» **Estratto fornito**
════════════════════

Fiavè: irrorazione di diserbanti su campi di mais a pochi passi dalla zona umida delle Palafitte

Fiavè: Enorme trincea di insilato di mais (w la qualità del latte trentino!) coperta da una distesa di copertoni usati. A fianco il fatidico carro-liquame.

 

 

(13.08.09)

 

Una incredibile campagna della Provincia Autonoma di Trento presenta gli allevatori come accattoni per indurre sensi di colpa nei consumatori e distogliere dalla politica provinciale le colpe della crisi zoocasearia. Di seguito i commenti di M. Corti e G. Pallante

 

Spregiudicata campagna pubblicitaria della Provincia Autonoma di Trento per indurre i trentini a comprare latticini trentini  di Michele Corti

 

Consumi locali: pubblicità ingannevole della PAT di Giuseppe Pallante

 


 

 

Spregiudicata campagna pubblicitaria della Provincia Autonoma di Trento per indurre i trentini a comprare latticini trentini 

 

di Michele Corti

 

Un allevatore con il cappello in mano (il messaggio suona: "aiutatemi mangiando latte, yogurt, burro e formaggio trentino o mollo"). Con questo poster che invita a non 'rimpiangere il latte versato' inizia la 'campagna d'autunno' finalizzata a indurre i trentini a comprare latticini trentini. Di stalle in Trentino, nel giro di qualche anno, ne sono state chiuse 2.000 e ormai ne rimangono 900. Altra musica in Sudtirolo dove la difesa della stalla di 10 mucche da latte è un imperativo etico-morale prima che politico. Oggi la realtà della globalizzazione ci dice che non ci sono 'vie di mezzo' e che realtà di piccole aziende può sopravvivere meglio di una 'a mezza strada'. Quindi la politica sudtirolese non è 'retorica conservatrice retrograda' (come potrebbero pensare i bacchettoni progressisti), ma una scelta necessaria, lungimirante.

 

A Trento, invece, la politica provinciale 'progressista' ha ben pensato di sostenere la stalla 'media-tendente-al-grande' con pretese di 'imprenditorialità'.  Le stalle di Fiavè con 200 Frisone testimoniano di questa follia. Una follia prima di tutto ecologica. Essa, però, però poco turba i politici, compresi i Verdi che da tempo sono al governo  (a Trento domina una maggioranza bianco-rosso-verde o, se preferite, rosa-verde in omaggio ai democrat compresa la variante dellaiana). L'establishment politico si picca di essere la prima della classe in 'sostenibilità', 'solidarietà', 'democrazia di base' e quant'altro un affettato politically correct imponga (purchè resti scritto sulla carta ...). Ma anche una follia socio-economica.

════════════════════

» **Dati da esaminare**

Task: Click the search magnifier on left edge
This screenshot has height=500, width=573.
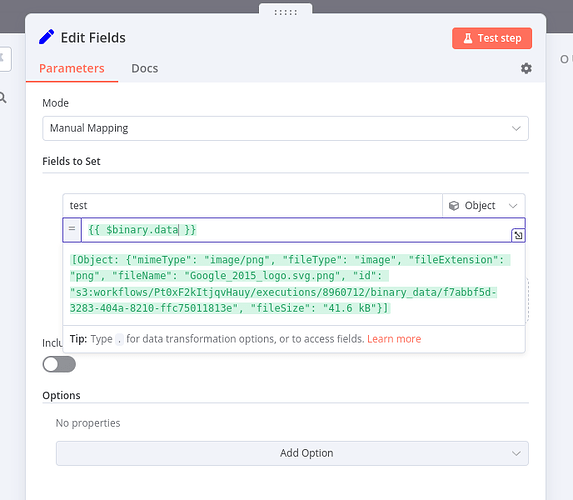Action: [x=3, y=98]
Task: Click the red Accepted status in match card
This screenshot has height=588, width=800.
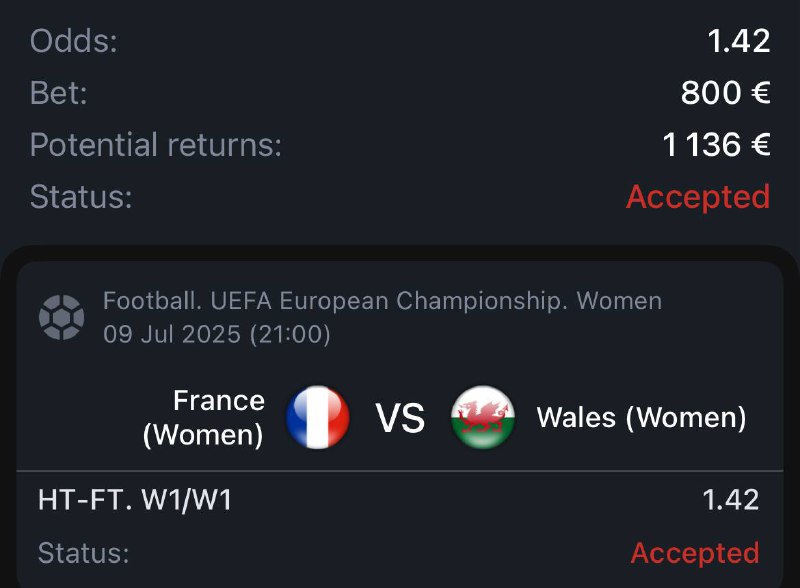Action: (695, 552)
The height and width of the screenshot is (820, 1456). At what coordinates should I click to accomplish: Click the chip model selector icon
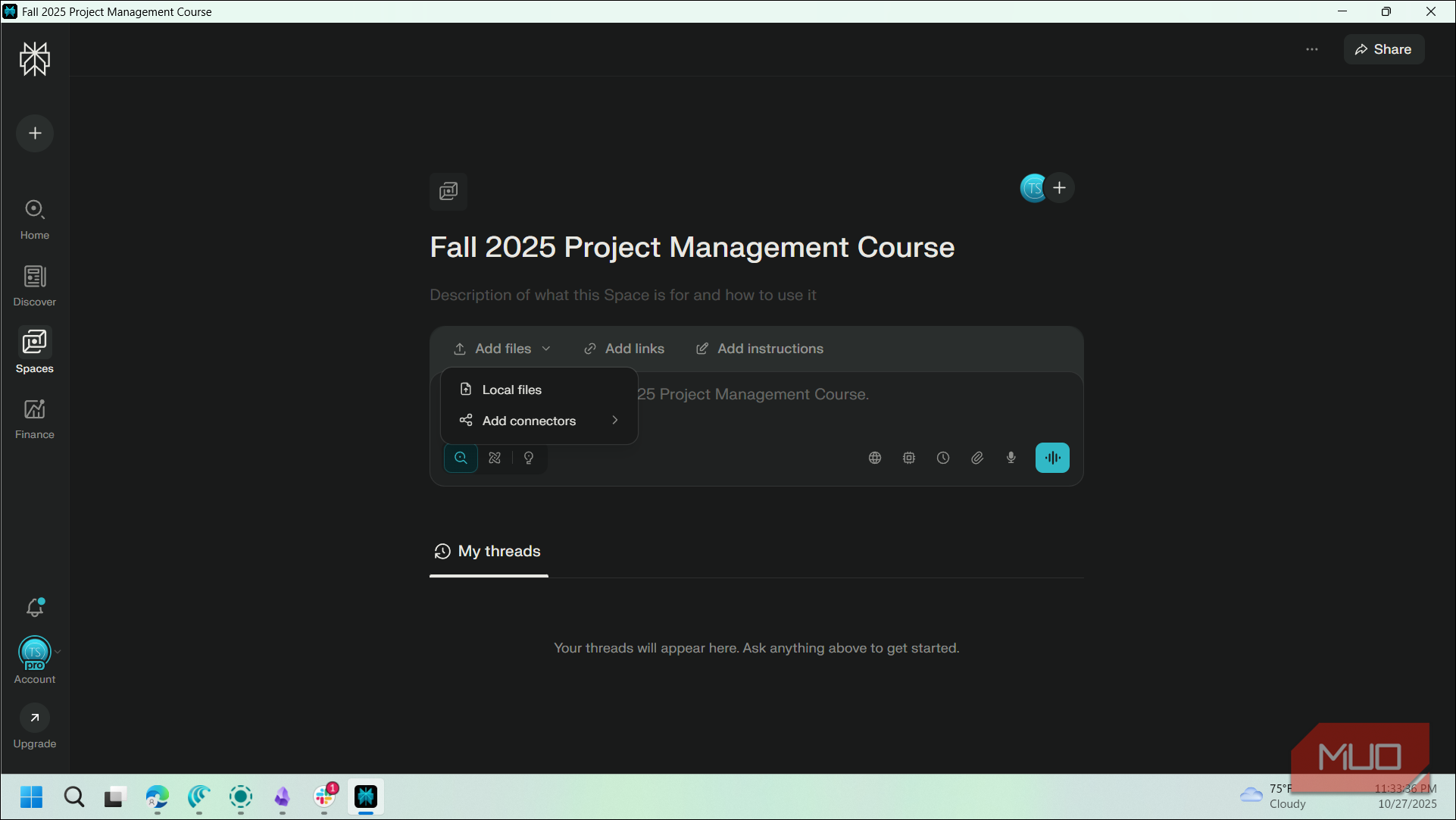(909, 458)
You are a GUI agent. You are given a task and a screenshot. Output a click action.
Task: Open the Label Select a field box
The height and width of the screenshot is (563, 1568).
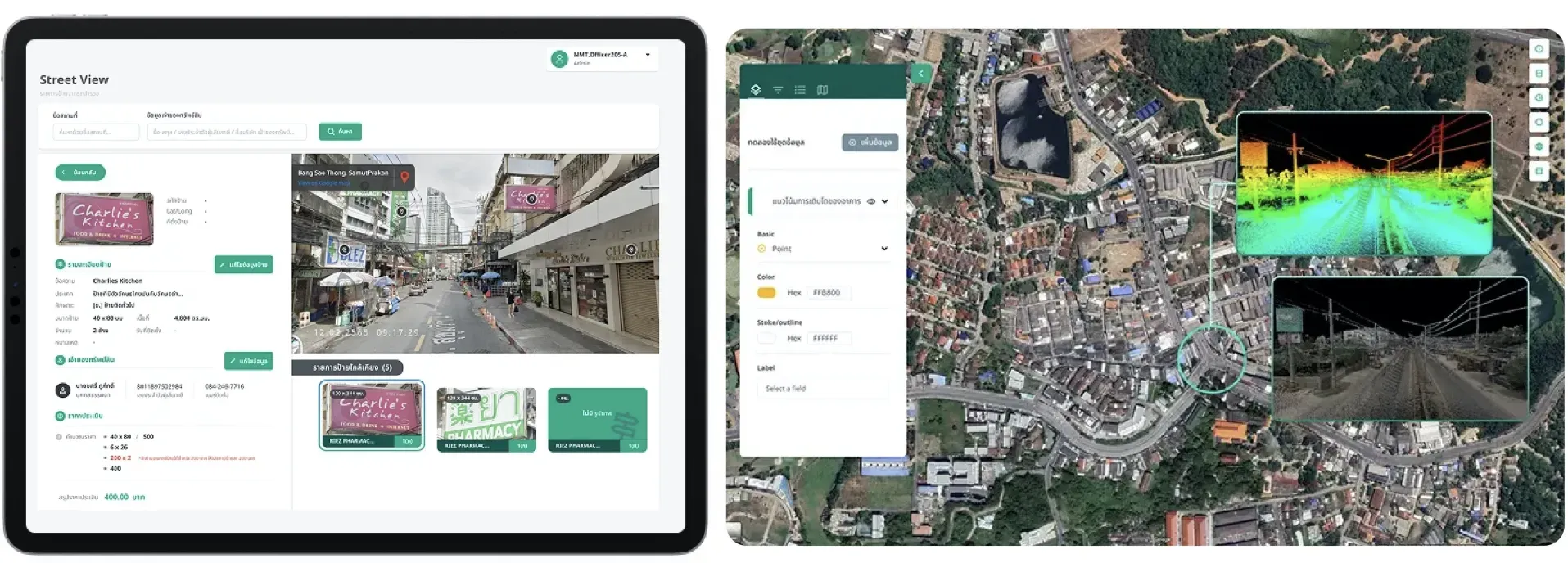(x=822, y=389)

════════════════════

» **Compito da svolgere**
Riproduci senza modifiche il tratto dell'estratto fornito che va da "Fiavè: irrorazione di" fino a "il fatidico carro-liquame.".

» **Risposta scritta**
Fiavè: irrorazione di diserbanti su campi di mais a pochi passi dalla zona umida delle Palafitte

Fiavè: Enorme trincea di insilato di mais (w la qualità del latte trentino!) coperta da una distesa di copertoni usati. A fianco il fatidico carro-liquame.